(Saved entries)
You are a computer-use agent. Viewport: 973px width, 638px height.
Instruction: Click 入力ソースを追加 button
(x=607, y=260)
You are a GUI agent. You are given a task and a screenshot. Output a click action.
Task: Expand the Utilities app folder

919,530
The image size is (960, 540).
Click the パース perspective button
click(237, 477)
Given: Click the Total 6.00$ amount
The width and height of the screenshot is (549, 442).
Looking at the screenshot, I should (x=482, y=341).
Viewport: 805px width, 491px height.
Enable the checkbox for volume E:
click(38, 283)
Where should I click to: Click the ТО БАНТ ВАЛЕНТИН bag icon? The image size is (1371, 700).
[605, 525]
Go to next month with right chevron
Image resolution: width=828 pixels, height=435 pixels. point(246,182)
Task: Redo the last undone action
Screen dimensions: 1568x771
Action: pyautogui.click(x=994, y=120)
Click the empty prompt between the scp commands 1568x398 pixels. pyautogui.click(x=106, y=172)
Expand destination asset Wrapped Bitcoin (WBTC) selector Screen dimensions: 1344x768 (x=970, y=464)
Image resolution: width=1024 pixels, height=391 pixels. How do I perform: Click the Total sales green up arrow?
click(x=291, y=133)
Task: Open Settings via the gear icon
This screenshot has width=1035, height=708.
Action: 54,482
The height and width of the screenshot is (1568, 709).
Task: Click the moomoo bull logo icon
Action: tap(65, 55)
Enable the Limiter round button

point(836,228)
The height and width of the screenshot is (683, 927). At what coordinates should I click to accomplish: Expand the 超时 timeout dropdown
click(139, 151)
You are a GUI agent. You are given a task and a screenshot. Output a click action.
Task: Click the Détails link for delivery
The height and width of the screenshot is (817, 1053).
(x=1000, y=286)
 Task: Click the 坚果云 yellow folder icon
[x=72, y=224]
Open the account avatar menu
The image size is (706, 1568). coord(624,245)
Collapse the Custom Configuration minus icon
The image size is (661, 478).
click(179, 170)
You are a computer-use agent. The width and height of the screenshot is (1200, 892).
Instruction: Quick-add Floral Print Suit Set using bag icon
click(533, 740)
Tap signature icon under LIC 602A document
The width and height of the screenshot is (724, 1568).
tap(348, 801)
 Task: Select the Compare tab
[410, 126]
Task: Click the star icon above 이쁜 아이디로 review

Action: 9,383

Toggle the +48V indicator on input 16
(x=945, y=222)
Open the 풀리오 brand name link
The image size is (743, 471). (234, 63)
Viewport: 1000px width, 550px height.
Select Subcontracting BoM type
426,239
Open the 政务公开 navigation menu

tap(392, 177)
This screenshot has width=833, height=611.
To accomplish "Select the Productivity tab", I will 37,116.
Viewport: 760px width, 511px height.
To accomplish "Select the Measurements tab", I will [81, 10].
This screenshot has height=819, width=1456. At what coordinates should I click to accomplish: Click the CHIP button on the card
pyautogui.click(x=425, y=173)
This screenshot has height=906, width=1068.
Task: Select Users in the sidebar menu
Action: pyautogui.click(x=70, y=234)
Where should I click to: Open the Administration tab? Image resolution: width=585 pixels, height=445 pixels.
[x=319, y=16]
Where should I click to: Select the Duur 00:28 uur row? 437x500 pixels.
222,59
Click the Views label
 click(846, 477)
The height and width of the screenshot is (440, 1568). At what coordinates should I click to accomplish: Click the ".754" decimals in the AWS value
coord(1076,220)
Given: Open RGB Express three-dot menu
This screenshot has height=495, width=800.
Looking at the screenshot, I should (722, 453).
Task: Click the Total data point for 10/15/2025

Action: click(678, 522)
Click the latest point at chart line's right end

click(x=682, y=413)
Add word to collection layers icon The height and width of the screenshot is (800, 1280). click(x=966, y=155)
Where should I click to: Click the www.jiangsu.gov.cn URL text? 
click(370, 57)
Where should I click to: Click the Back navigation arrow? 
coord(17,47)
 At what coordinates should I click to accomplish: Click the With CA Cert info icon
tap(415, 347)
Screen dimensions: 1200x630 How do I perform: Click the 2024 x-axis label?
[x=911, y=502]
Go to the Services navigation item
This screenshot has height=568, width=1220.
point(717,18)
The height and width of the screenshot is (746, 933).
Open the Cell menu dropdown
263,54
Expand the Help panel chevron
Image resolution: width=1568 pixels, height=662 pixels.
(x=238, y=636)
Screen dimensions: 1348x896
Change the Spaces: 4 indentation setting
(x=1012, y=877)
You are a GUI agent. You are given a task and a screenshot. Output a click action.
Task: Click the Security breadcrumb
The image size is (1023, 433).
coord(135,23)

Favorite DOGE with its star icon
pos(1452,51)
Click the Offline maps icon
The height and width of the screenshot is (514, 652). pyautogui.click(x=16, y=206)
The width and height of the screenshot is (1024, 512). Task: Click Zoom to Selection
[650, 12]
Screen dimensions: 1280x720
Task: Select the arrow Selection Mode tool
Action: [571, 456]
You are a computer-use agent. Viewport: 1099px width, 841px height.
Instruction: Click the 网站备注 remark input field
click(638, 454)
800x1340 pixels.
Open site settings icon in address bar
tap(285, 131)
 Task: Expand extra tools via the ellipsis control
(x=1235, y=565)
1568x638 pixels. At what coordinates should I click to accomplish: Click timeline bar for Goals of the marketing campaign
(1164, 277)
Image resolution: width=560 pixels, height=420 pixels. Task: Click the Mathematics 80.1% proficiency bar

• WORK TASK
Your answer should be a single number: how many lines in the preceding entries contain "Viewport".

• RESPONSE FOR THIS EXERCISE
5